A Novel Workload Manager System (WORMS) to Evenly Distribute Patient-Specific Clinical Tasks Among the Physics Team
Abstract
Purpose
A Novel system to distribute evenly and efficiently patient-specific daily, quarterly and yearly clinical workload was developed and optimized to reduce risk of burnout and create space for non-clinical activities.
Methods
Approximately 7,000 patient-specific clinical tasks are sent to the Physics Team to complete per year (~130-140 tasks/week). Each task takes, on average, 40min+/-10min to be completed. A weighted rostering allocation (1RA=1day), depending on general or specialized duty, is assigned to each physicist to cover the patient-specific clinical tasks. An online system (web-application) was developed in house to assign and track the roster allocation per physicist and record the tasks completed by each physicist when rostered.
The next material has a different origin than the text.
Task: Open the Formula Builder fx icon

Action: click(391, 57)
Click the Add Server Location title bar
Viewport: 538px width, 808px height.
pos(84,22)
Physicists pre-schedule their leave in the system two months in advance and then rostering allocations are assigned to them through the system based on their availability and specialty. Physicists record in the system every task completed during the day. To help balance the daily and weekly workload, the system displays in real-time the daily tasks/physicist, along with the average.
Results
This novel system facilitates the even distribution of patient-specific general clinical tasks on daily and weekly-basis. Physicists assigned to general clinical duty (4 physicists/day) complete ~6-7 tasks/day. This model allows rostered physicists to perform other non-clinical and non-urgent clinical work. The total RA assignment is equivalent to 45% ±1% of the work calendar-days and permits roughly 55% of the remaining work calendar-days to be invested in physicist-specific portfolios (QA, leadership), research/academic and vacation.
Conclusion
The novel clinical distribution model allows the patient-specific workload to be distributed evenly among the Physics Team regardless the treatment modality and/or expertise/experience of rostered physicists. The model adapts for daily, quarterly and/or yearly workload fluctuations. It is dynamic and scalable but most importantly, it is collaborative and transparent, and reduces the risk of mental fatigue, and thus burnout.